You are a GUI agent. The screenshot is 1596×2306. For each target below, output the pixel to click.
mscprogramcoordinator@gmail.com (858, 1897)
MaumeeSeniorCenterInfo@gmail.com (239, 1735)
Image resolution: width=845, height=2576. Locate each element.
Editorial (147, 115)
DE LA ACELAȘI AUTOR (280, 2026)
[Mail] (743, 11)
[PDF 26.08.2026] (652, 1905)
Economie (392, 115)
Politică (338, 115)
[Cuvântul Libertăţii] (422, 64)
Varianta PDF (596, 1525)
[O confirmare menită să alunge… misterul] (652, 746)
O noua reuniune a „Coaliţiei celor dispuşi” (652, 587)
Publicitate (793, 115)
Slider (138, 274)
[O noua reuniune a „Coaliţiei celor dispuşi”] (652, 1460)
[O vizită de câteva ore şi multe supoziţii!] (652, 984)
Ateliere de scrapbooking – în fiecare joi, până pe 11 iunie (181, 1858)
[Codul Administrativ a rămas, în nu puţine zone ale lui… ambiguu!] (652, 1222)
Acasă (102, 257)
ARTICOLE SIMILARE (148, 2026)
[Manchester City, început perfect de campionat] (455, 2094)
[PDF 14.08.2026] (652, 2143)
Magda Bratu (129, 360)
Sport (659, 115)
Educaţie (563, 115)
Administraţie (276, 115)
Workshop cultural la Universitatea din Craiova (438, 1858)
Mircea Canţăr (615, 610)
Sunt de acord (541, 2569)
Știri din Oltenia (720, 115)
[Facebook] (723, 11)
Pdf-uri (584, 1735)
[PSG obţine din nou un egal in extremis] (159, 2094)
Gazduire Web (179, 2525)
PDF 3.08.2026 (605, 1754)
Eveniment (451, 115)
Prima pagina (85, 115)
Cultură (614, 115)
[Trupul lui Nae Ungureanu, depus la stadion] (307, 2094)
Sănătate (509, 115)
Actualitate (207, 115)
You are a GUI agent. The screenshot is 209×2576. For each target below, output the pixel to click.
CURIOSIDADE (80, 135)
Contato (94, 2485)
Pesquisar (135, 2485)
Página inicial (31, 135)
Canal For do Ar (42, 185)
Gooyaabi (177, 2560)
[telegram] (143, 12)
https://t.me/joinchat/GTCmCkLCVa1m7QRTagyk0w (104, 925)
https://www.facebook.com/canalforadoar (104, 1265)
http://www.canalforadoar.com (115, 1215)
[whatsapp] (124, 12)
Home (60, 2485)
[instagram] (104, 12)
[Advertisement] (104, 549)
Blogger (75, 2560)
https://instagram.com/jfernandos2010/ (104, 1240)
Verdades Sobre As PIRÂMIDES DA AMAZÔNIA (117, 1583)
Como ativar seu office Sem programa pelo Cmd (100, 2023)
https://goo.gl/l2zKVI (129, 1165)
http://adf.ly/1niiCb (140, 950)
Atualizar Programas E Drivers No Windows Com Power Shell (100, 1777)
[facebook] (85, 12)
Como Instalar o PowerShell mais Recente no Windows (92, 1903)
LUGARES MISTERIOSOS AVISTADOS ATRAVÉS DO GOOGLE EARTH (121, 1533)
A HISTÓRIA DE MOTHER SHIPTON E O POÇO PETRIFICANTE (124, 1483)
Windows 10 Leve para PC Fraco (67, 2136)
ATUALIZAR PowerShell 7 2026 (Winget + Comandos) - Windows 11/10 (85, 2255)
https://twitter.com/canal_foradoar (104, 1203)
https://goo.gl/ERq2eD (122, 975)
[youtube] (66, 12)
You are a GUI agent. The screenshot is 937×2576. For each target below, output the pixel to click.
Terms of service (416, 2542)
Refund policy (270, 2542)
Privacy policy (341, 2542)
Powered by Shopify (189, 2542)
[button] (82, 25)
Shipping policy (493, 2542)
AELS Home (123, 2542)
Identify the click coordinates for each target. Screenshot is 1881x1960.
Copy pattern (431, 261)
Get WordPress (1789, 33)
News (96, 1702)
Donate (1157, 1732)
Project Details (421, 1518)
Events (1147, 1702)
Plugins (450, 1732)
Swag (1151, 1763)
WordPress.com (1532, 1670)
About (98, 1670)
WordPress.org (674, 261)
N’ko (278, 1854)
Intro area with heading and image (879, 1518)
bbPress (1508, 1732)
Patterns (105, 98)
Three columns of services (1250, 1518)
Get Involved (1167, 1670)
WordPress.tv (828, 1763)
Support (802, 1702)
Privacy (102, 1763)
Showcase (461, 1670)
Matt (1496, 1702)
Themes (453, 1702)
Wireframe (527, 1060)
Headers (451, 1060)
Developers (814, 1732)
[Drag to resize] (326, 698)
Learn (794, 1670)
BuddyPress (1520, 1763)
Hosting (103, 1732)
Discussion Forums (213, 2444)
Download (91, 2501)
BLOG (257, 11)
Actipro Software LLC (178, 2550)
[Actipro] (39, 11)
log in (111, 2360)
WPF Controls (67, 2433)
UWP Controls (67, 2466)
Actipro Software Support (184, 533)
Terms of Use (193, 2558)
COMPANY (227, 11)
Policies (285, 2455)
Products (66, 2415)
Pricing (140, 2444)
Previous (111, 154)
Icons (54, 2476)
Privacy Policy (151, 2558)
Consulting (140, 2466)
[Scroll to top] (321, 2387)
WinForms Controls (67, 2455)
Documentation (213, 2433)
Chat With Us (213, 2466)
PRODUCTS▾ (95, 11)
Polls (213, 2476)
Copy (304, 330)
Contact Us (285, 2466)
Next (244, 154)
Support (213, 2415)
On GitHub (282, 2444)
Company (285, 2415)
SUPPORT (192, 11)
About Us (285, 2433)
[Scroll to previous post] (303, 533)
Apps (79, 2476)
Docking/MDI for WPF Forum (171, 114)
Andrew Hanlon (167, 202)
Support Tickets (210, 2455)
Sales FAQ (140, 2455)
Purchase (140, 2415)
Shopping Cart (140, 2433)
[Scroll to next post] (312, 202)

+ + +

■ What the exercise asks
Whatever else the listing above holds, retype exactly only the lines from the one containing "Contato (94, 2485)" to the one containing "http://adf.ly/1niiCb (140, 950)", both ends kept.

■ Written answer
Contato (94, 2485)
Pesquisar (135, 2485)
Página inicial (31, 135)
Canal For do Ar (42, 185)
Gooyaabi (177, 2560)
[telegram] (143, 12)
https://t.me/joinchat/GTCmCkLCVa1m7QRTagyk0w (104, 925)
https://www.facebook.com/canalforadoar (104, 1265)
http://www.canalforadoar.com (115, 1215)
[whatsapp] (124, 12)
Home (60, 2485)
[instagram] (104, 12)
[Advertisement] (104, 549)
Blogger (75, 2560)
https://instagram.com/jfernandos2010/ (104, 1240)
Verdades Sobre As PIRÂMIDES DA AMAZÔNIA (117, 1583)
Como ativar seu office Sem programa pelo Cmd (100, 2023)
https://goo.gl/l2zKVI (129, 1165)
http://adf.ly/1niiCb (140, 950)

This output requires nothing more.